### Exercise instructions:
Look below for the line with "Instruction: Click the". Retype it and every line after it to the end, exactly, but leave out the pictures.

Pixel coordinate grounding data
- - - -

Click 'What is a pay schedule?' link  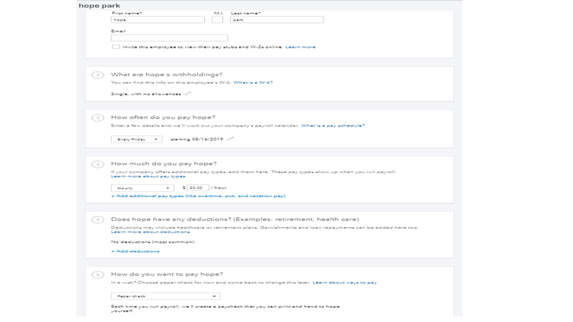coord(333,125)
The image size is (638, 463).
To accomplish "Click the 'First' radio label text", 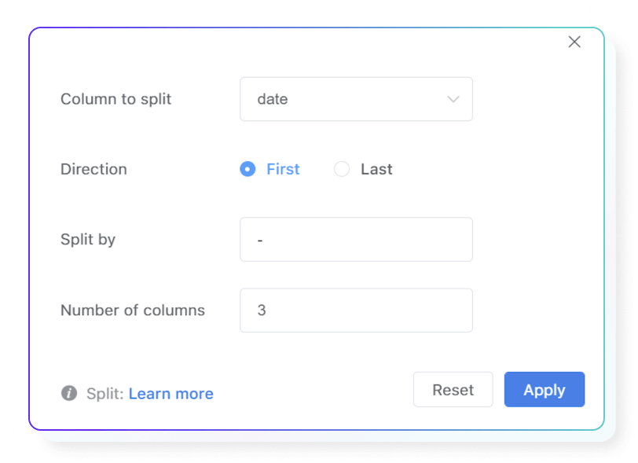I will pyautogui.click(x=283, y=169).
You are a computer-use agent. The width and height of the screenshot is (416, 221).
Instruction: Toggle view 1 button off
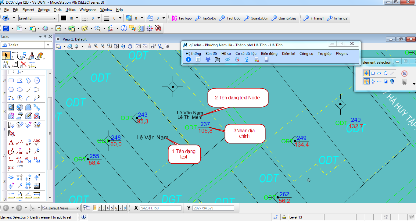95,208
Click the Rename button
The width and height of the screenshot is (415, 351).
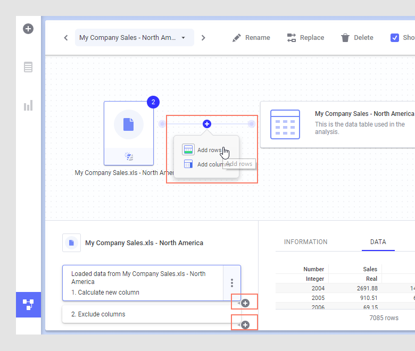coord(251,38)
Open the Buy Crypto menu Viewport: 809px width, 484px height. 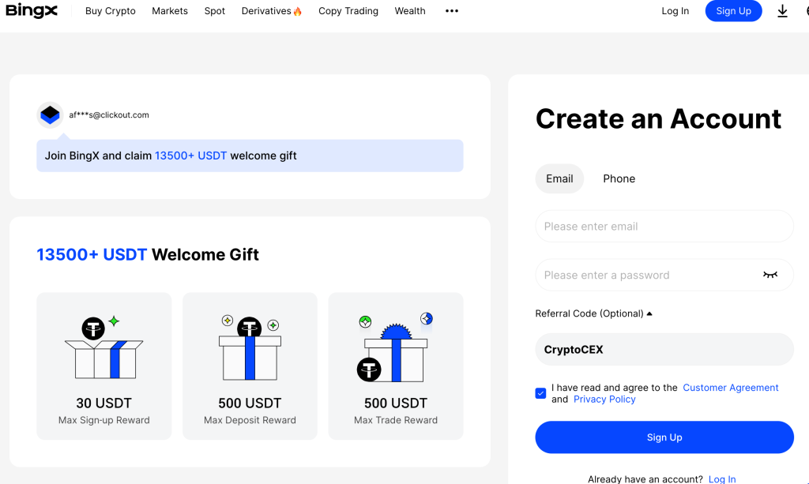point(111,11)
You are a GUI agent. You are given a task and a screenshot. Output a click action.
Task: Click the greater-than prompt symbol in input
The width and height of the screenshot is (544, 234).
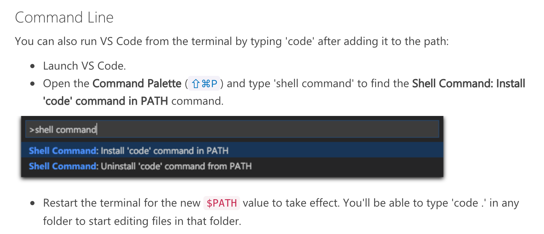tap(32, 129)
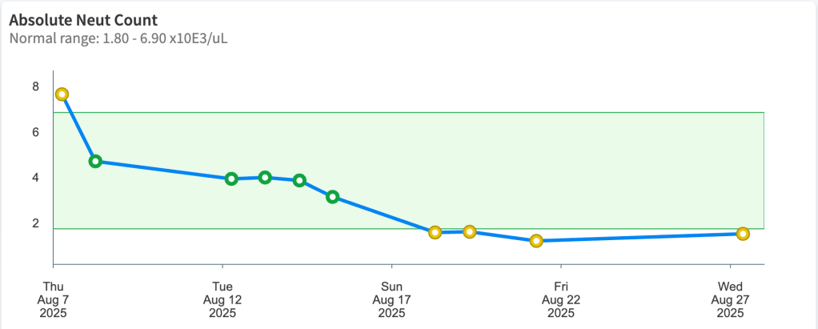Select the last green data point in the series
Screen dimensions: 818x329
point(332,196)
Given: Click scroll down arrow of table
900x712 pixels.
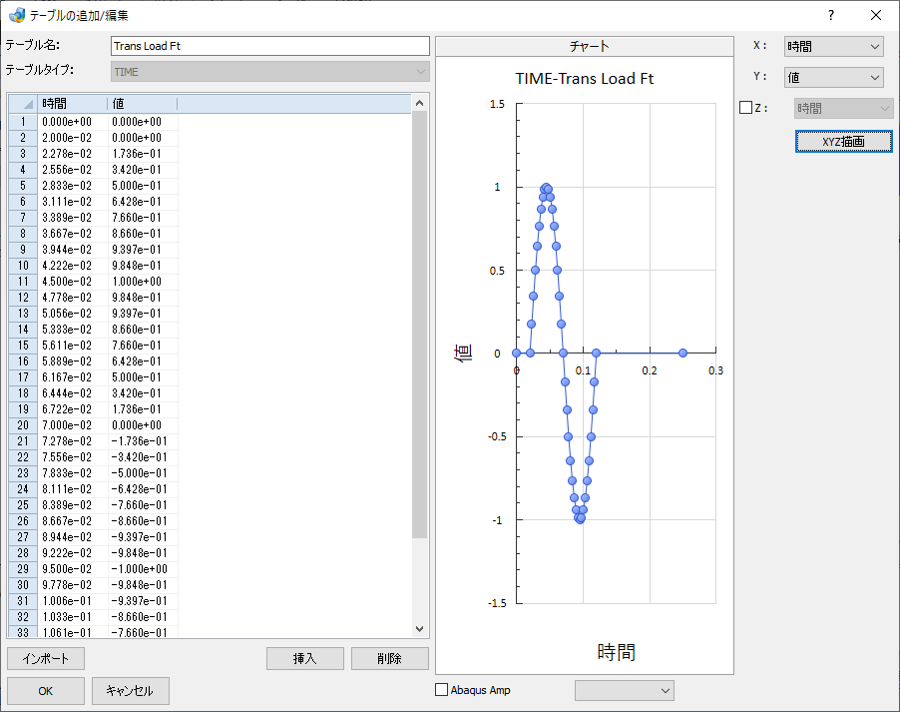Looking at the screenshot, I should (420, 629).
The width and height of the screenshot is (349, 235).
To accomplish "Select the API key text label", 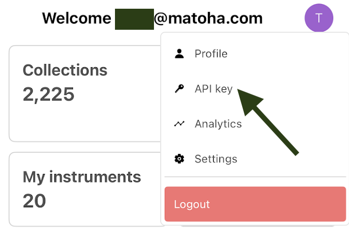I will (x=214, y=89).
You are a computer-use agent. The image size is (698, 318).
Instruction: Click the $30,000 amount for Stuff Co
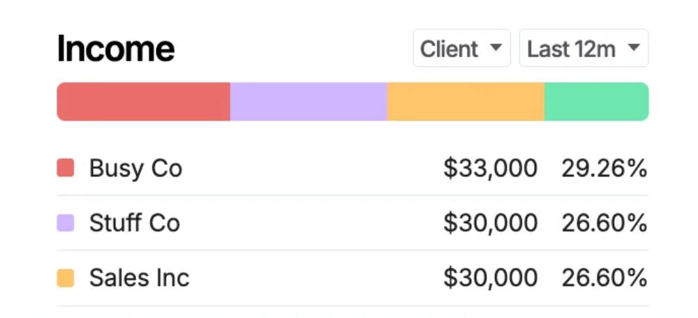click(490, 223)
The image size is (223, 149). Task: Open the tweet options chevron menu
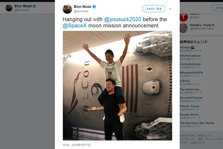pyautogui.click(x=170, y=9)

- - - -

### Result below:
Instruction: Click the $30,000 amount for Stuff Co
click(490, 223)
The image size is (223, 149). Task: Open the tweet options chevron menu
pyautogui.click(x=170, y=9)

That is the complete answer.